Show HN: Entropy-Guided Loop – How to make small models reason

33 andrewmonostate 2 9/3/2025, 5:19:10 PM github.com ↗
TLDR: A small, vendor-agnostic inference loop that turns token logprobs/perplexity/entropy into an extra pass and reasoning for LLMs.

- Captures logprobs/top-k during generation, computes perplexity and token-level entropy.

- Triggers at most one refine when simple thresholds fire; passes a compact “uncertainty report” (uncertain tokens + top-k alts + local context) back to the model.

- In our tests on technical Q&A / math / code, a small model recovered much of “reasoning” quality at ~⅓ the cost while refining ~⅓ of outputs.

I kept seeing “reasoning” models behave like expensive black boxes. Meanwhile, standard inference already computes useful signals both before softmax normalization and after it(logprobs), which we usually throw away. This loop tries the simplest thing that you could think of: use those signals to decide when (and where) to think again.

GitHub (notebook + minimal code): https://github.com/monostate/weave-logprobs-reasoning-loop

Paper (short & engineer made): https://arxiv.org/abs/2509.00079

Blog (more context): https://monostate.ai/blog/entropy-refinement-blog

Requirements: Python, API that exposes logprobs (tested with OpenAI non reasoning 4.1). OPENAI_API_KEY and WEAVE for observability. Run the notebook; it prints metrics and shows which tokens triggered refinement.

- Python, simple loop (no retraining).

- Uses Responses API logprobs/top-k; metrics: perplexity, max token entropy, low-confidence counts.

- Weave for lightweight logging/observability (optional).

- Passing alternatives (not just “this looks uncertain”) prevents over-correction.

- A simple OR rule (ppl / max-entropy / low-confidence count) catches complementary failure modes.

- Numbers drift across vendors; keeping the method vendor-agnostic is better than chasing fragile pairings.

- Needs APIs that expose logprobs/top-k.

- Results are indicative—not a leaderboard; focus is on within-model gains (single-pass vs +loop).

- Thresholds might need light tuning per domain.

- One pass only; not a chain-of-thought replacement.

- Run it on your models and ideas (e.g., 4o-mini, v3, Llama variants with logprobs) and share logs in a PR for our README in GitHub if you'd like, PRs welcome - I’ll credit and link.

Overall let me know if you find making small models reason like this useful!

Comments (2)

mountainriver · 1d ago
Deep Entropix vibes
andrewmonostate · 14h ago
Thanks for bringing this up!

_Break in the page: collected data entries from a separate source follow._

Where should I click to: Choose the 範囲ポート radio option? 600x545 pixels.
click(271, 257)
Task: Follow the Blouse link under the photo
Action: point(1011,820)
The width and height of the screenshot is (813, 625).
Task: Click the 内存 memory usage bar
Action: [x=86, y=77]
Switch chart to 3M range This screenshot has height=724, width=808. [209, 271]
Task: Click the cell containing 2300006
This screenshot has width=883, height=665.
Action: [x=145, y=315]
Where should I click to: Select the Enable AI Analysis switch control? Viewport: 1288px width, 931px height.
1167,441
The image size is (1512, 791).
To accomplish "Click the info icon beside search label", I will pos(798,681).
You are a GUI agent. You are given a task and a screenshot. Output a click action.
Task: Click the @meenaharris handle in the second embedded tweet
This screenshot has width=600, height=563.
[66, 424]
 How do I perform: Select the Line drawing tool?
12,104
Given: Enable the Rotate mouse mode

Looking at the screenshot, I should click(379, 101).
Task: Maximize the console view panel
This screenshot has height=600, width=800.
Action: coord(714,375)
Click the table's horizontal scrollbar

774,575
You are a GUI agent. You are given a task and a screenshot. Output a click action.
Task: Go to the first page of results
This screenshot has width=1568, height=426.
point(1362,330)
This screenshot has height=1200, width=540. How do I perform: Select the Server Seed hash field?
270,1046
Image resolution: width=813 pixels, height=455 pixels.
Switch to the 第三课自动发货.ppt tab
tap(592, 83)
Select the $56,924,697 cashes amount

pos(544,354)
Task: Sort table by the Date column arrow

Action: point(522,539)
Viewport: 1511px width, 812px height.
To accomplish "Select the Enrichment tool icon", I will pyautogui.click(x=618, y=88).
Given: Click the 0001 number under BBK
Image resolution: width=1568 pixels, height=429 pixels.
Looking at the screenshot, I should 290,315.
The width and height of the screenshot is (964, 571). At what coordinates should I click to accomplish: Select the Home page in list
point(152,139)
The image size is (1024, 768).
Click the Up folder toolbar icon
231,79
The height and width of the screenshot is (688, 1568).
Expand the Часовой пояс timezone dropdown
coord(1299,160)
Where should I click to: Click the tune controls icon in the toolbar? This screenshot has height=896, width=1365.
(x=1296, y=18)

Good catch on the similarities! Yes, both use entropy/uncertainty to allocate compute intelligently.

From what I understand, Entropix is an entropy-aware decoder - it monitors token entropy during generation and dynamically adjusts sampling or spawns parallel CoT branches at high-uncertainty points. It's a decoding-time intervention.

My approach doesn't touch decoding at all. I:

1. Generate normally (standard sampling)

2. Capture logprobs + top-k alternatives

3. Check if perplexity/entropy/confidence triggers exceed thresholds

4. If yes, do ONE refinement pass with an "uncertainty report" showing the model exactly which tokens were uncertain + their alternatives + context

The key difference: Entropix steers the ship while sailing; my loop reviews the voyage log and decides whether to make one correction pass. No branching, no custom samplers, deterministic cost (0 or 1 extra pass).

They're actually complementary - you could use Entropix entropy-aware sampling for initial generation and still apply a refinement loop afterward. Same underlying signal (entropy), different control points! The result of combining both should be outstanding! I will test it soon.